IBM researchers are working on a new database design that takes consumer privacy into account in the way it stores and retrieves information.
IBM Fellow Rakesh Agrawal this week is presenting the idea, called a Hippocratic database, at the Very Large Data Base 2002 conference in Hong Kong. The design is based on the Hippocratic oath that serves as the basis of doctor-patient relationships. The concept occurred to Agrawal while being challenged by his brother, who is a doctor, about the inability of technology like databases to take individuals privacy concerns into account.

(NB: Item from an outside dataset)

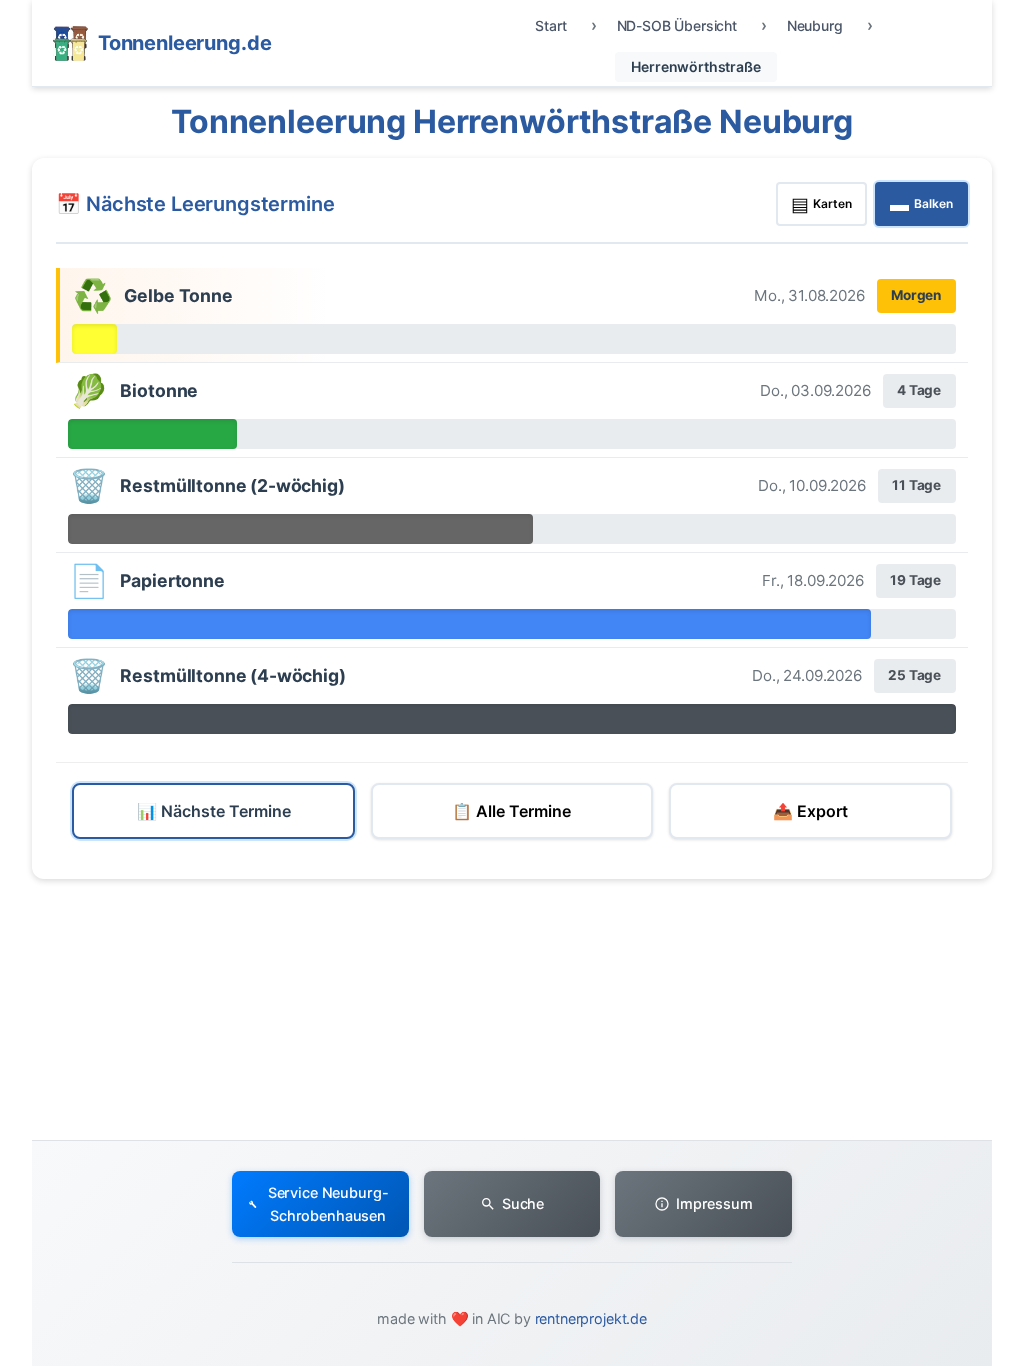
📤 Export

“More and more databases are keeping personal and private information, and we are sort of relying on databases for our day-to-day existence,” said Agrawal, lead scientist on the project at the IBM Almaden Research Center, in San Jose, Calif. “If we dont treat it with respect, people are going to get hurt.”
One tenet of the Hippocratic oath includes a statement on privacy that states, “… whatever I may see or hear … in the life of human beings … I will remain silent, holding such things to be unutterable.” The Hippocratic database concept hinges on this principle.
Hippocratic databases would negotiate the privacy of information exchanged between a consumer or individual and companies. The database owner would have a policy built into the database about storage and retrieval of personal information, and the database donor would be able to accept or deny it.
Each piece of data would have specifications of the database owners policies attached to it. The policy would specify the purpose for which information is collected, who can receive it, the length of time the data can be retained and those who are authorized to access it.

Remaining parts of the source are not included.